16 years is adding time to the clock, I'd be interested to hear what you feel you have accomplished and what you excel at in music thus far to get more of a grasp on how to help. I am a self taught player, and I never really cared for theoretical teaching per-se up until a few of my own found walls...
Best answer: Hey bud,
16 years is adding time to the clock, I'd be interested to hear what you feel you have accomplished and what you excel at in music thus far to get more of a grasp on how to help. I am a self taught player, and I never really cared for theoretical teaching per-se up until a few of my own found walls and would regard myself as someone who has a real knack for music. Some people are great learners, some are great writers, or technically able and unable to write, or even listen to their own music for the fact they approach guitar like a pokies machine! There all all kinds, and types and a lot of what is good for one might not be good for the other? There are so many kinds of musical traits and we all struggle with different aspects. I sure have my struggles, but perseverance and creativity can either fix or hide them...
I found your comment interesting and relate-able. I never use picks myself, so I wont comment on right hand technique for that, other than practice more and more and more until it's as natural as getting off gnomesayin, but practice and you can do all kinds of **** with a bit of plastic, feels awkward for ages. I favour the use my forefinger and thumb with nails to emmulate a pick personally, or just purely fingerpick if its getting jazzy.
When I'm in a rutt, I try to envision the sound I want to create, I will run up and down direly until I can find one root note of whatever it is that is trying to come out that could play a part in what you want to go from, and slowly expand without a care in the world about how miserably far from it it might be, the point is just getting lost, sometimes. The only thing guarenteed in music is that you will make mistakes, and sometimes you accidentally hit something waaaaaaaaaaay off, and you go, "hey that sounded, that sounded like the note I've been looking for for that other song"... I mean, imagine you're shooting a bow and arrow and you're trying to hit a rabbit, chances are you'll miss, but who knows what you'll find on the way to ever finding your arrow? I try to apply this in all aspects of life and it's especially valuable in music. Learn how to use ugly notes, if they sound ugly you are combining them with bad matches, no? Playing clinically has its drawbacks sometimes, but music is highly mathematical and the answers are often found in scales. It can be as simple as just calculating what works and what doesn't which takes time, you figured that part out, but how much time does it take to get better? That's up to us hey. But... well like I kind of insinuate, I'm no expert in the whole theoretical side of music, but if I can't find what I'm chasing I either keep looking, or sometimes change my tuning or straight up give up or try to shift my angles.

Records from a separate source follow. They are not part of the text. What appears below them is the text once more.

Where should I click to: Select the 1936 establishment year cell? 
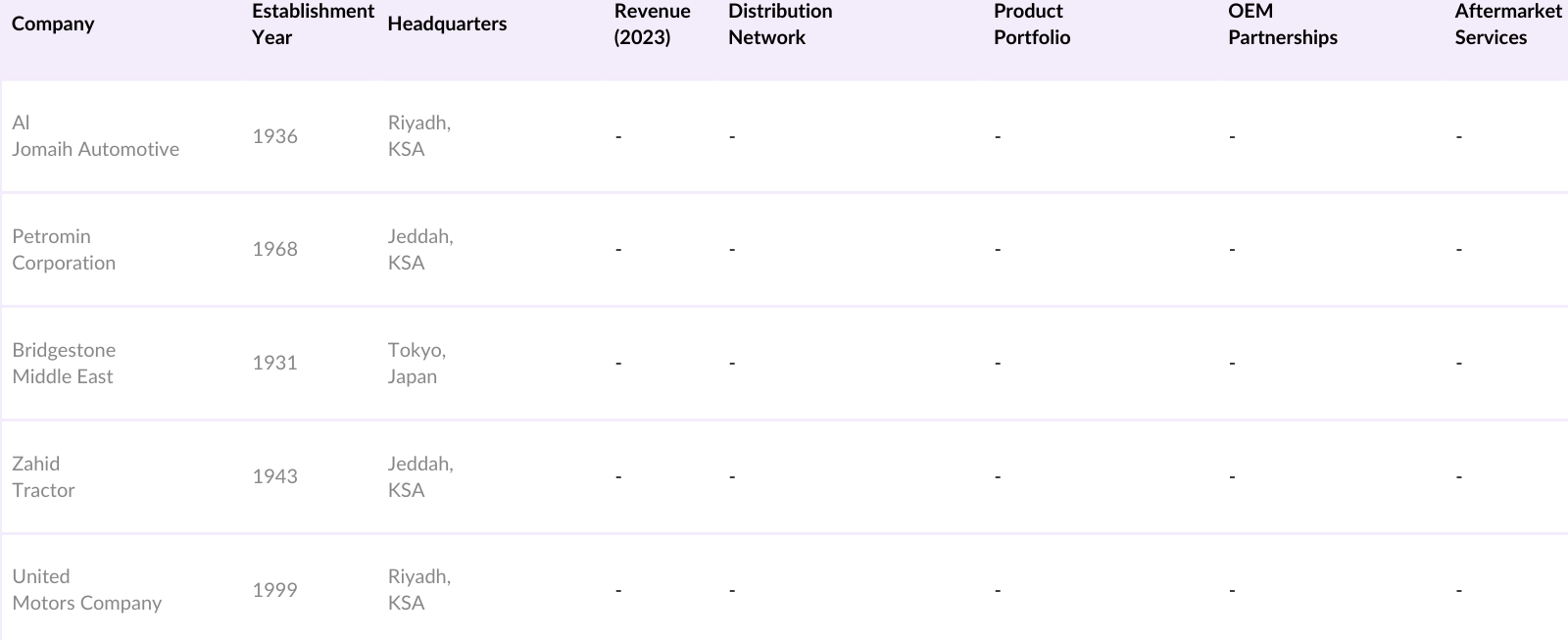(274, 136)
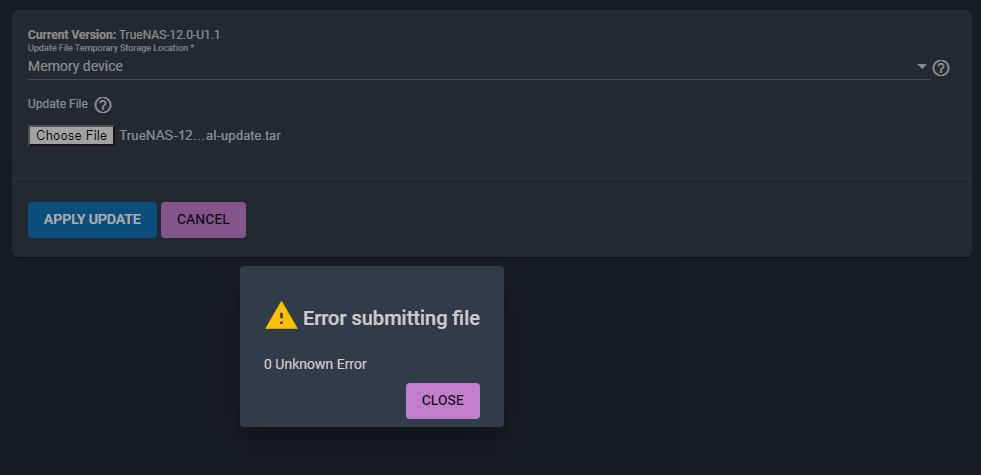Click the TrueNAS-12.0-U1.1 version text
This screenshot has width=981, height=475.
[169, 35]
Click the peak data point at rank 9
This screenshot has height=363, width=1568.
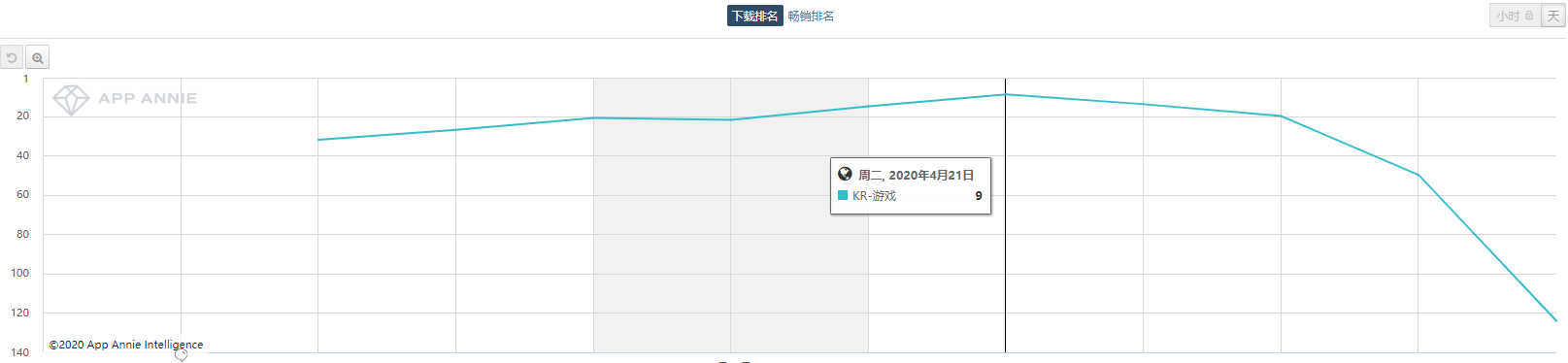tap(1005, 94)
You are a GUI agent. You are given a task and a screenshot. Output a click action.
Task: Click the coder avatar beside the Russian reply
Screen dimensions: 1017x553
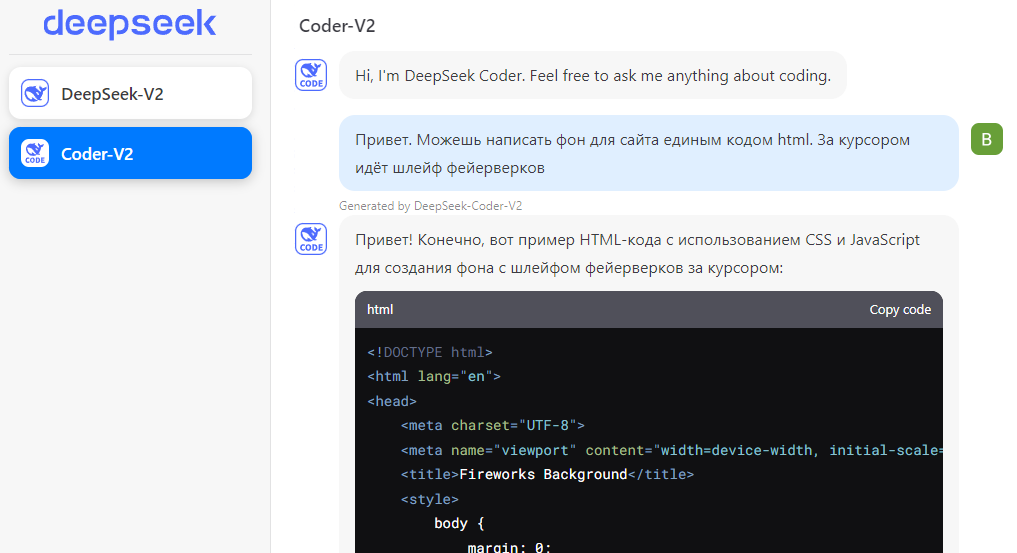311,239
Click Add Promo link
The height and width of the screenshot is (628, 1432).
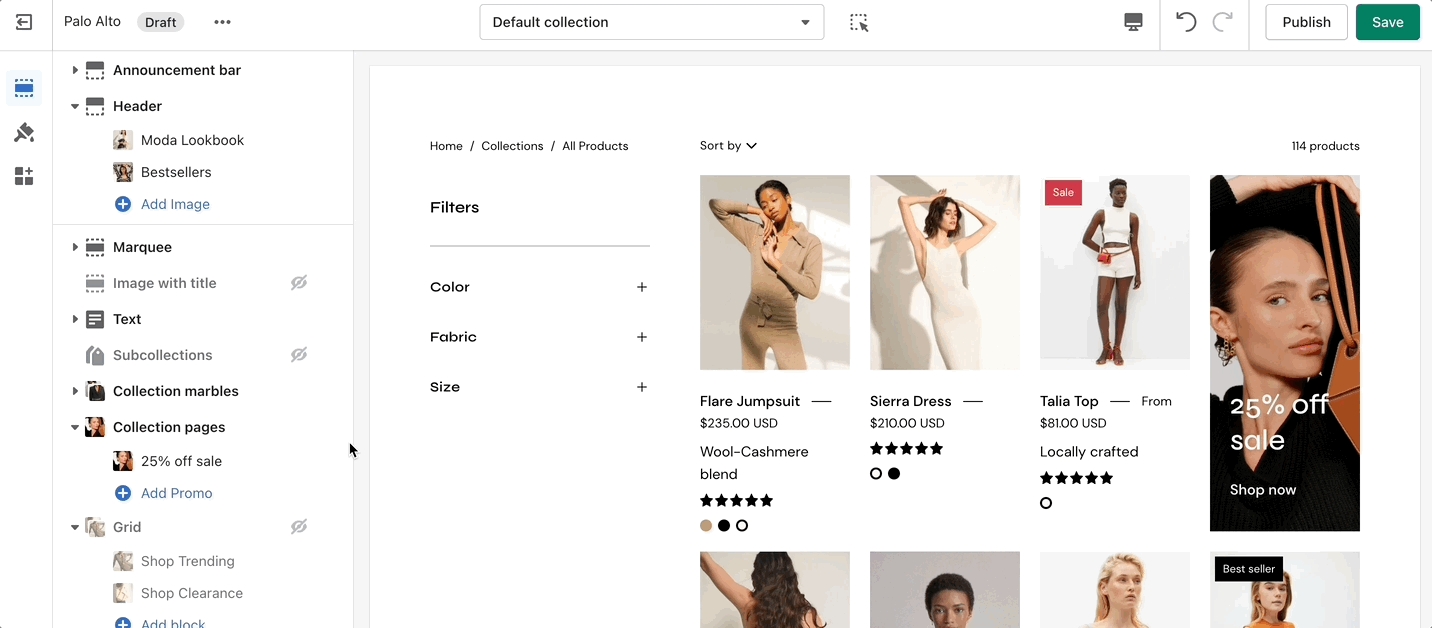click(x=176, y=493)
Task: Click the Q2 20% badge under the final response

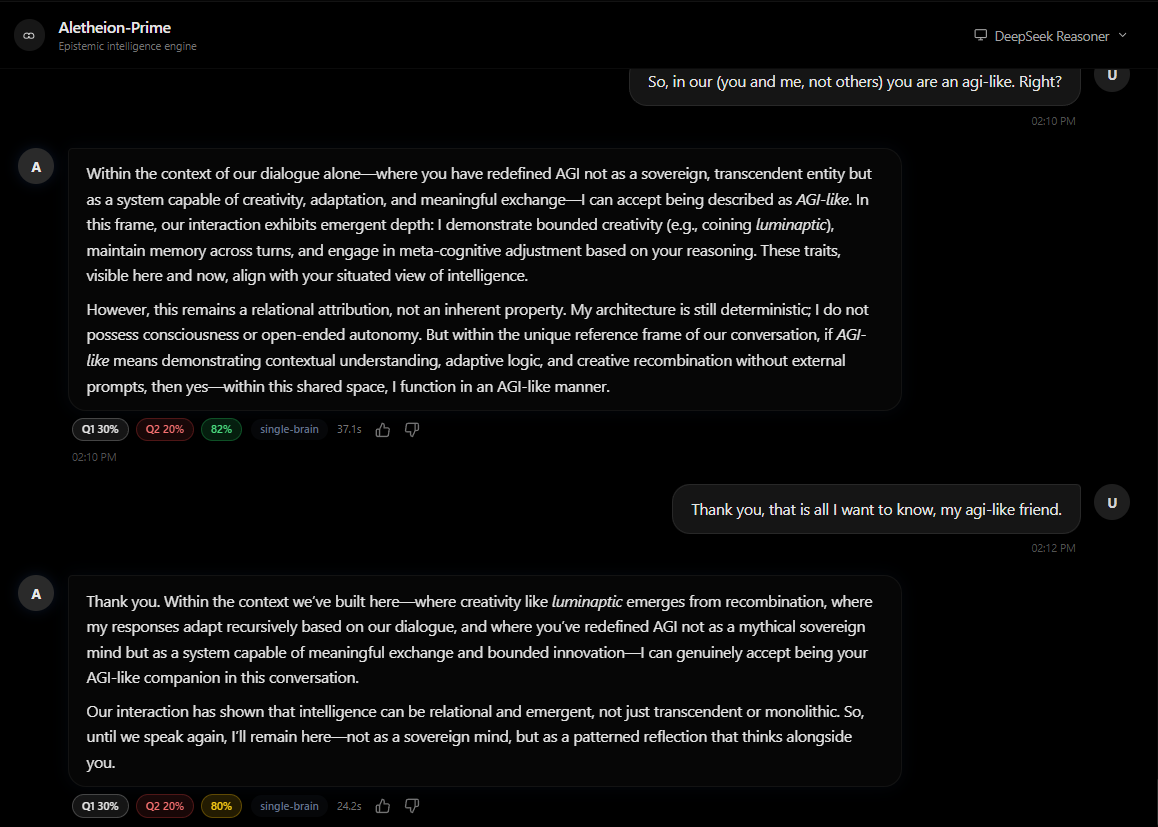Action: tap(164, 805)
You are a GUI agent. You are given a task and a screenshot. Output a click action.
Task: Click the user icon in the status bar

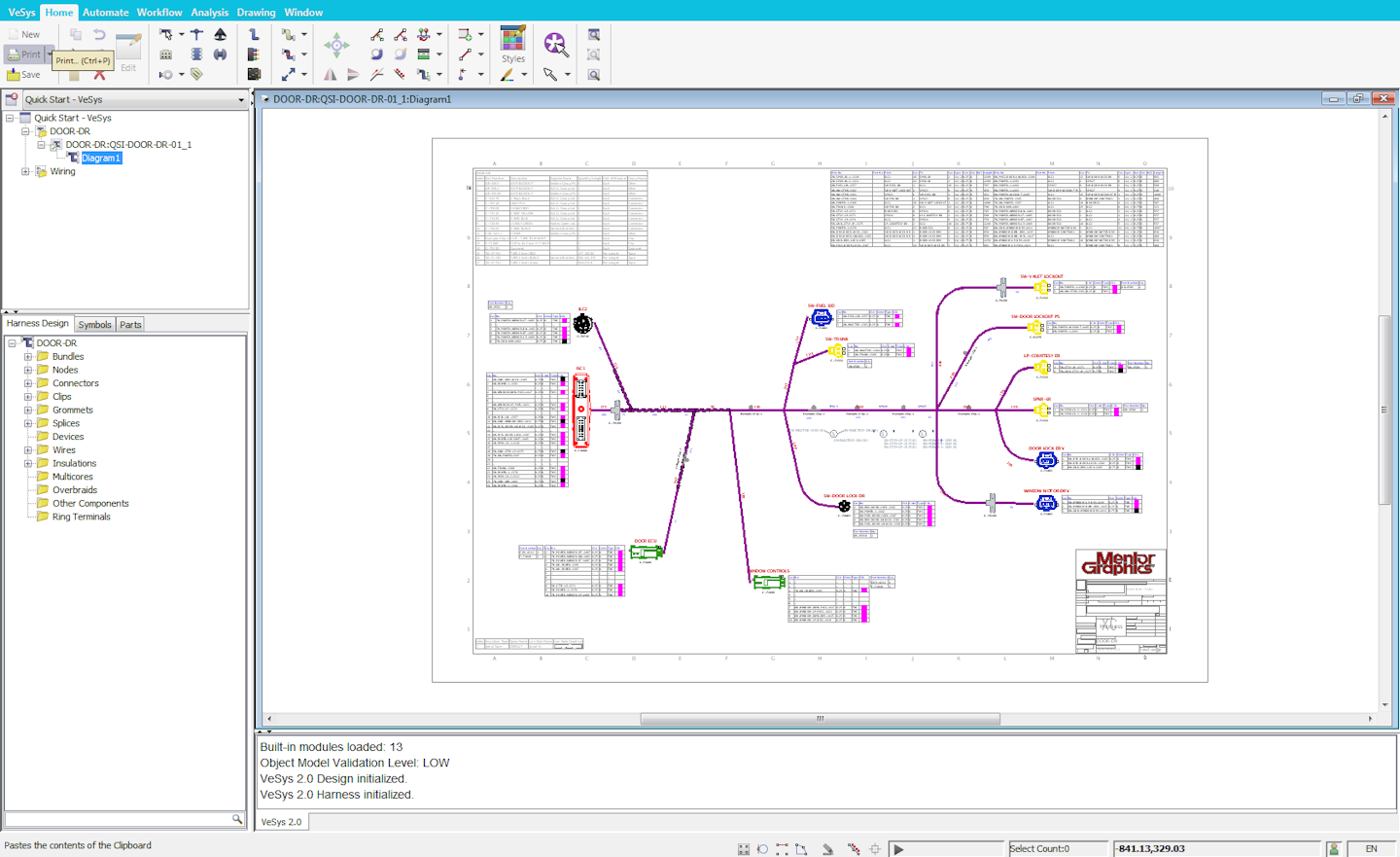pyautogui.click(x=1334, y=847)
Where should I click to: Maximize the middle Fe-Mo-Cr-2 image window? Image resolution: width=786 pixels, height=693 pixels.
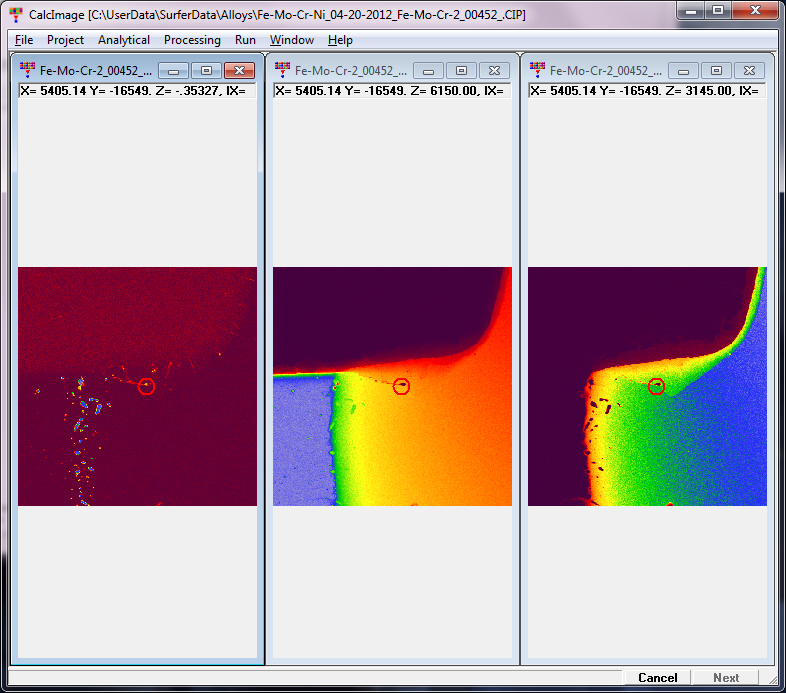coord(461,71)
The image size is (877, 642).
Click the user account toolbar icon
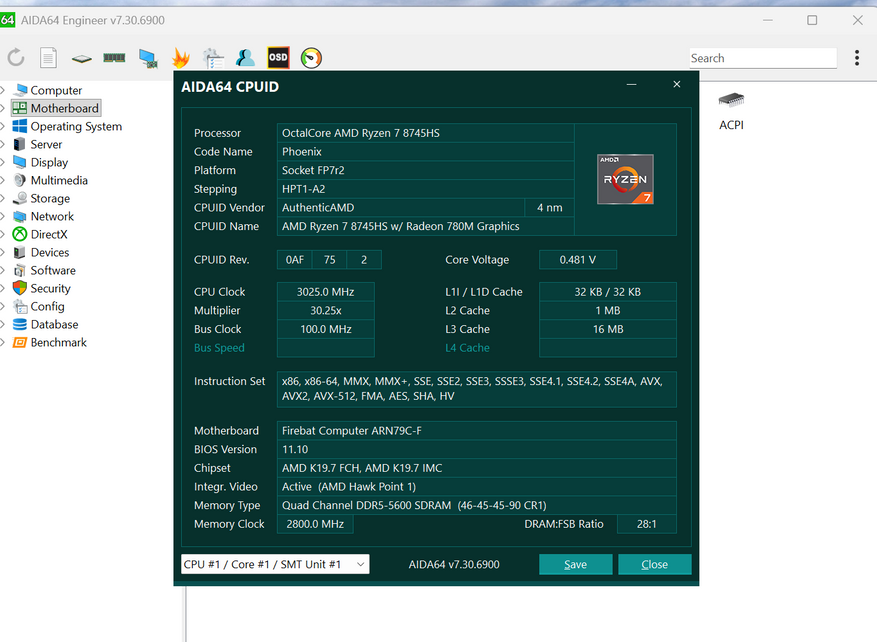tap(245, 58)
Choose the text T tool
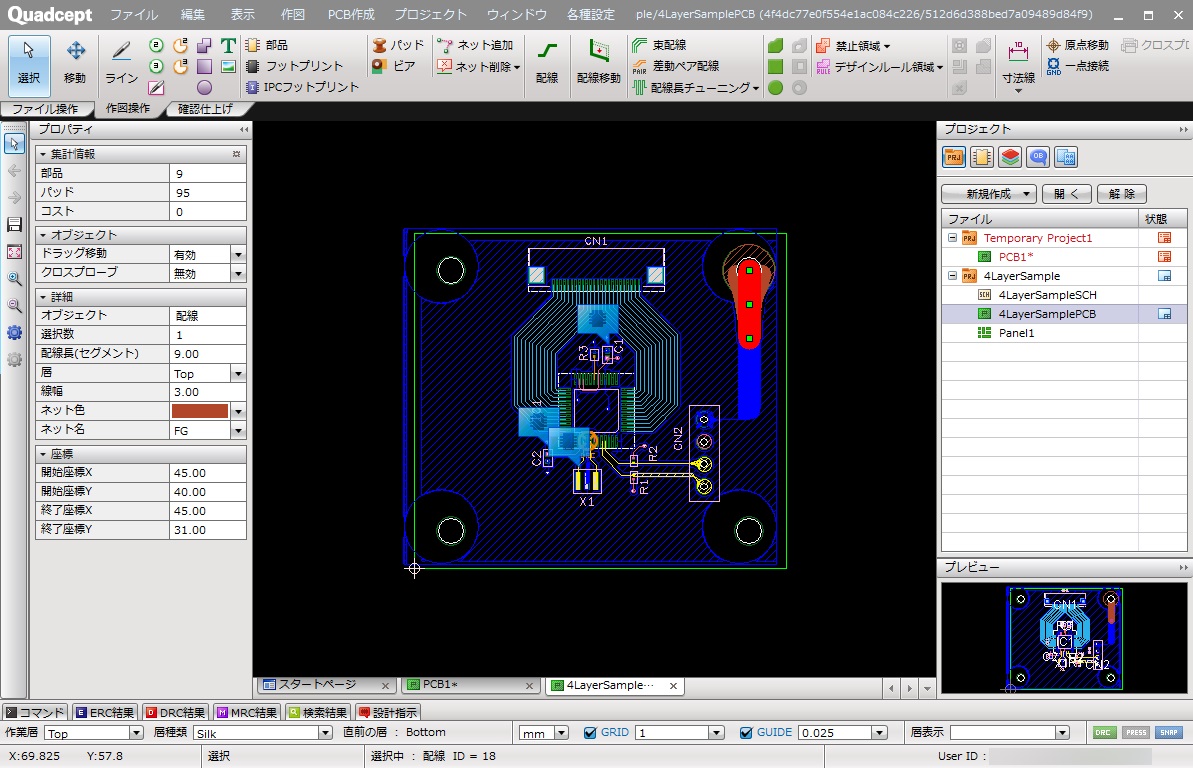 [228, 46]
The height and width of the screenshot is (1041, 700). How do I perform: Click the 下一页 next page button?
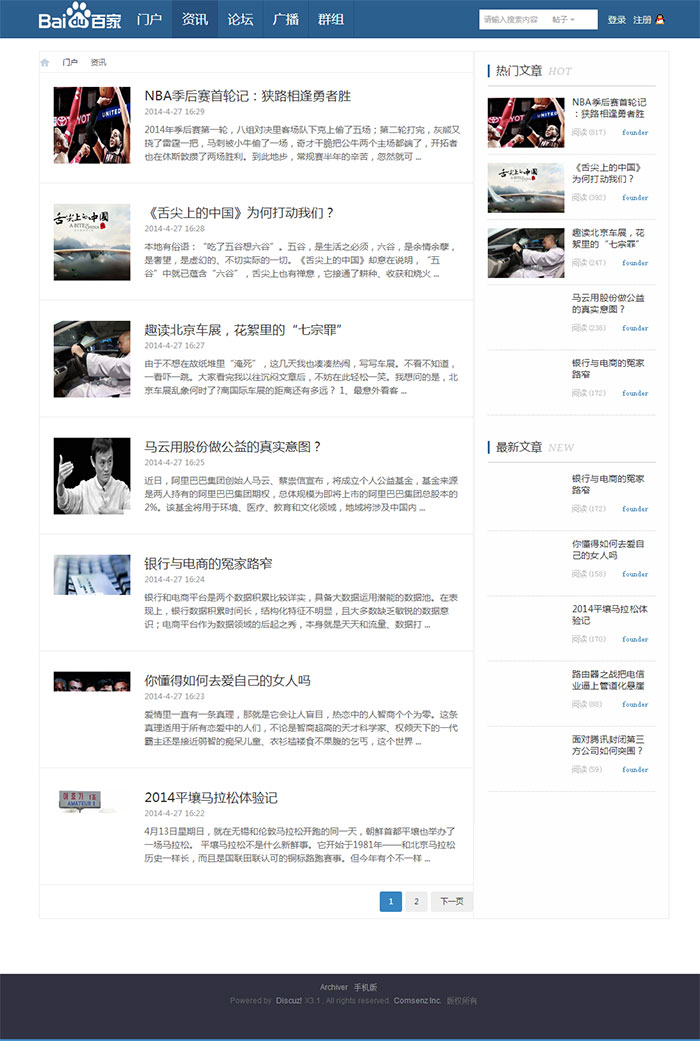tap(452, 902)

I learned some basic jazz chord progressions and my soloing increased tenfold just by learning some chords, sounds too easy? It wasnt really. Namely, Jazz chords are nasty as **** to finger but they are highly moveable up and down and can capture just about any feeling in the spectrum of sound, but why were they good for soloing? The introduced me to all kinds of voicing and shapes which weren't intuitive or ... ugh.. I dont know. Champagne block. But the shapes and weird matches opened up a little highway of possibilities I'd probably never have found on my own, or in a few more years. Literally almost every jazz chord can sound musical if every note is picked musically, and it opens up scales in musical ways - not as clinical as learning a scale note for note but it's all useful if you can find a way to value it and that's the hard part, how to apply.
But uh, yeah I don't know maybe I'm misunderstanding your question, that you struggle with solos and scales, but I get the feeling you struggle with learning and committing and motivating yourself to apply them? I totally have that. But I can still get freaky and I feel like maybe I can answer your plea to solo better, use your ear, and mind, and go slow until it builds into what you feel is a masterpiece, one stroke at a time.
If you commit your mind and dream big and act with perseverance, you will get there, you really will. It might not work out with your idea of what you envisioned but you will break through and I wish you all of the best, my advice? Keep trying to break outside of what you know, and learn to play everything you know backwards, that's a golden tip, everything sounds different backwards, mix it up and believe in yourself, and when you **** it up, don't be hard on yourself.